*The problem*: In the essay on monarchy, which two writers and works are said to recognize that the returning King insists on justice for all the people?

***** Document excerpt *****

A pox on the joyless and the middle-brow rationalists
Of course, the consent of the people and their dispersed discernment also matter, as does the more cultivated virtue of the wise, the genuine aristocracy, although that is also and inevitably somewhat linked to descent.
But within this constitutional mixture, which we only pretend ever to escape (and so do it badly) it is often the returning King — as Shakespeare recognises in Julius Caesar, and Tolkien in The Return of the King — who insists more upon justice for all the people and for their need of pleasure and festivity besides ethical training. The King comes back to his own: open the flagons, strike up the dance, strew the dusty streets with Maytime flowers, relax Puritanical rigidity!
Yet this is also the return of a deep seriousness which bourgeois solemnity always misses. The interests of the King or of our Queen are ultimately tied to no class, much less the feudal which it has often resisted: instead, it is one with eternity, with nature and natality, with dynastic continuity, with the whole nation and its entire past and future. Where such objectivity is neither symbolised nor empowered, then all justice will be lost in the course of time.
Just for this reason the emergent and paradoxical Jacobite agenda was more substantively egalitarian than that of the liberal, pantheistic, property-obsessed Levellers and Diggers had been.
So a pox on the joyless and the middle-brow rationalists, heirs to the rationalist “Thinker’s Library” that once digested Hocart for the masses, oblivious to the counter-subversive implications of his researches. And may all republican rebels be once more scourged with nettles by every loyal subject of Her Majesty.

***** Available data *****

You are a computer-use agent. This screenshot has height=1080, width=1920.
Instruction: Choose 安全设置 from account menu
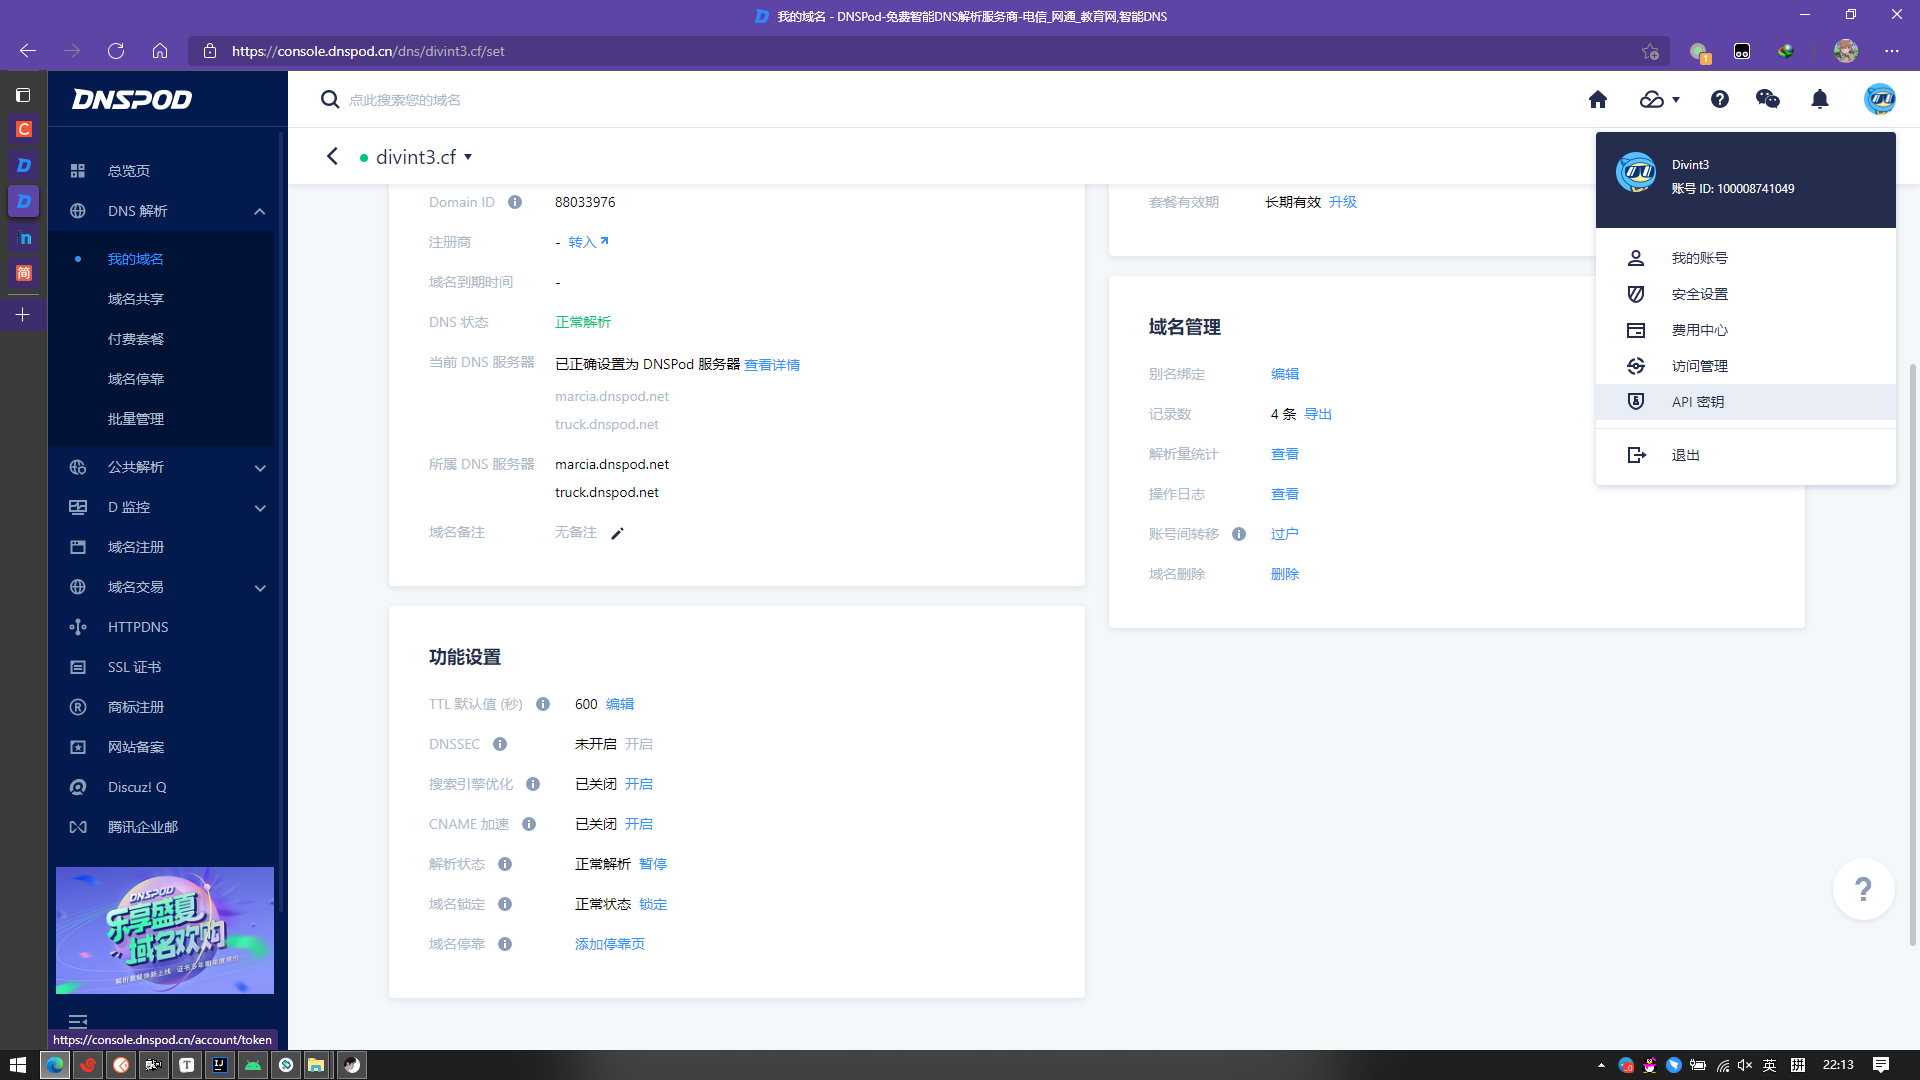pyautogui.click(x=1699, y=294)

*****

*Exercise solution*: Shakespeare in Julius Caesar and Tolkien in The Return of the King.